Not Your Typical Proposal
“All suffering contributes in one way or another to our happiness” (Power of Silence, p. 88).
Imagine me on an 8-day silent retreat to conclude a not so typical ‘cloistered’ novitiate year. As I stared into the sky marveling at the beauty of the setting sun, I caught a glimpse of a hot air balloon and began to think: If I do commit my life to Jesus, I will never be able to ride in one. I mourned this loss, saddened at a missed experience but my heart was at peace.
We are NEVER too far from His Mercy!
My dear brothers and sisters, God has miraculously converted my heart to a deep realization of His love for me. I didn’t believe He could love my weaknesses, yet He was safeguarding what I thought I had lost until He knew He could return it to me. This pilgrimage has not been without painful confrontation with my own poverty of spirit but He has led me to an oasis of beauty which is His pierced feet. Oh the beauty of these feet (I know not all will agree with me) but allow me to bare my sole..get it?!?!
God has tangibly made Himself present, in the midst of suffering and experiences of joy, always confirming that I was following the Father’s will even in what I was living seemed to look to be a desert of nothingness. To live in the freedom in which you don’t know the result but you know you are being led is humbling and truly without words.

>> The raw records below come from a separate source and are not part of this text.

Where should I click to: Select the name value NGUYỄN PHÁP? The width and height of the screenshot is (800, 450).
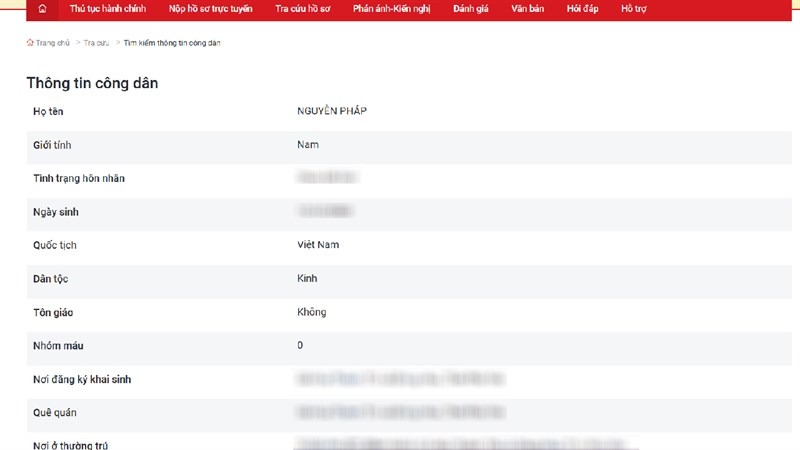click(332, 111)
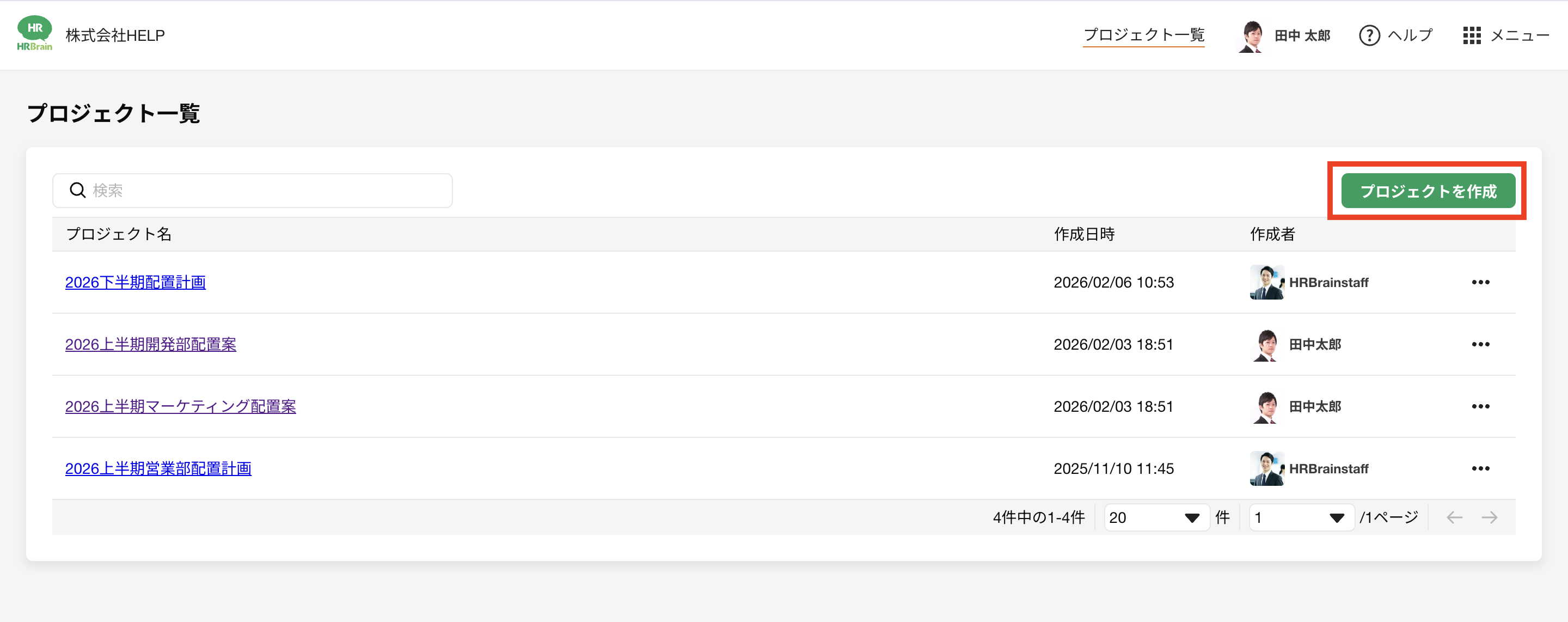Open the メニュー menu label
The height and width of the screenshot is (622, 1568).
[1520, 35]
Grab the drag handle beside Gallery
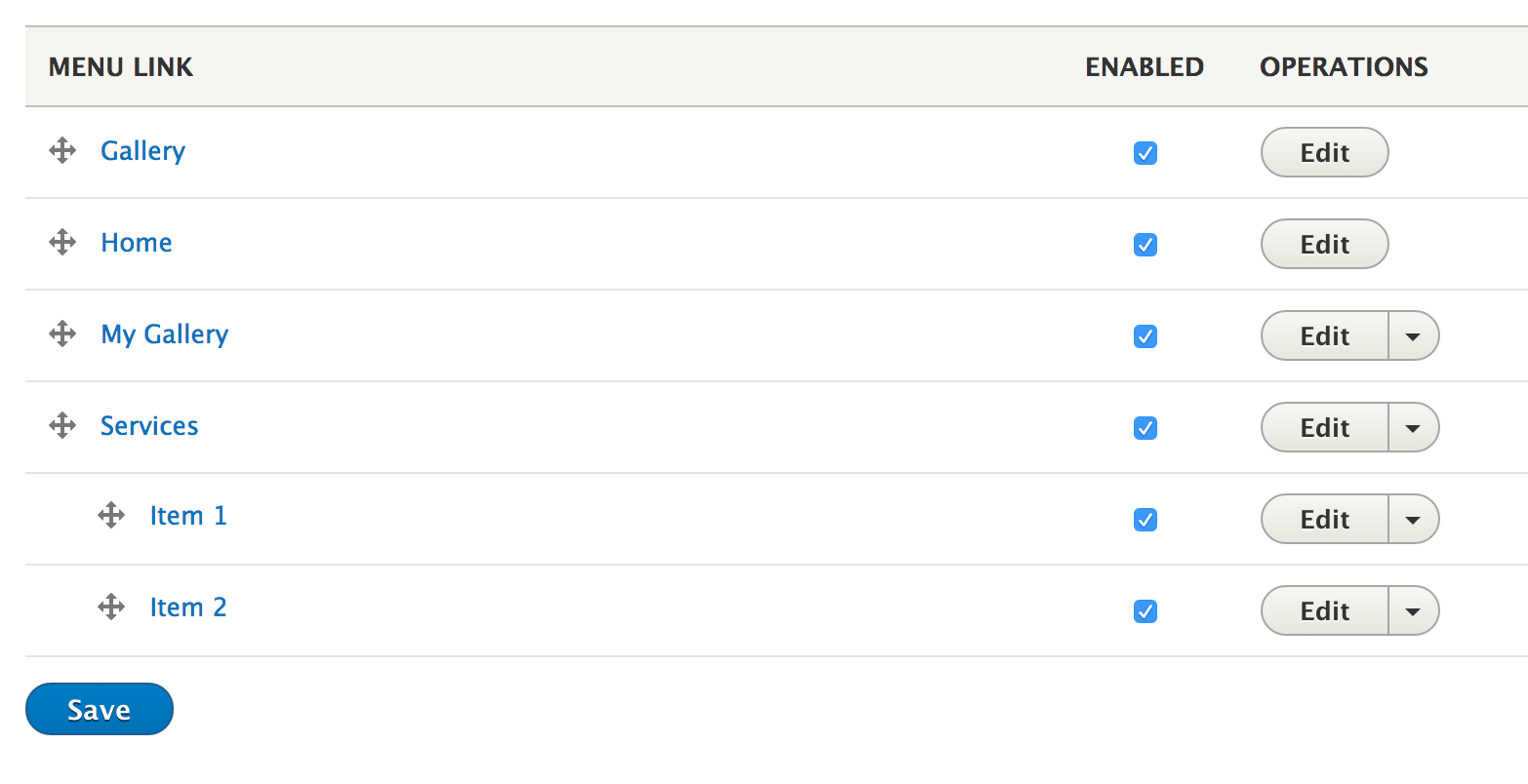Screen dimensions: 1528x784 click(x=62, y=151)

Brothers and sisters, the feet I kiss every morning and night walked a road that He now is asking me to follow whole-heartedly. I too will fall on the dusty path, be kicked, mocked, and misunderstood for choosing to live in His image. I freely choose such a life. I recoil from the thought of joining my Beloved on the cross, but it is His invitation to help redeem souls that I cannot resist. If my hidden prayers and hopefully silent offerings of pains can help a wandering sheep return to the Father’s pasture, as I have, then I will daily say ‘YES’ until He calls me Home.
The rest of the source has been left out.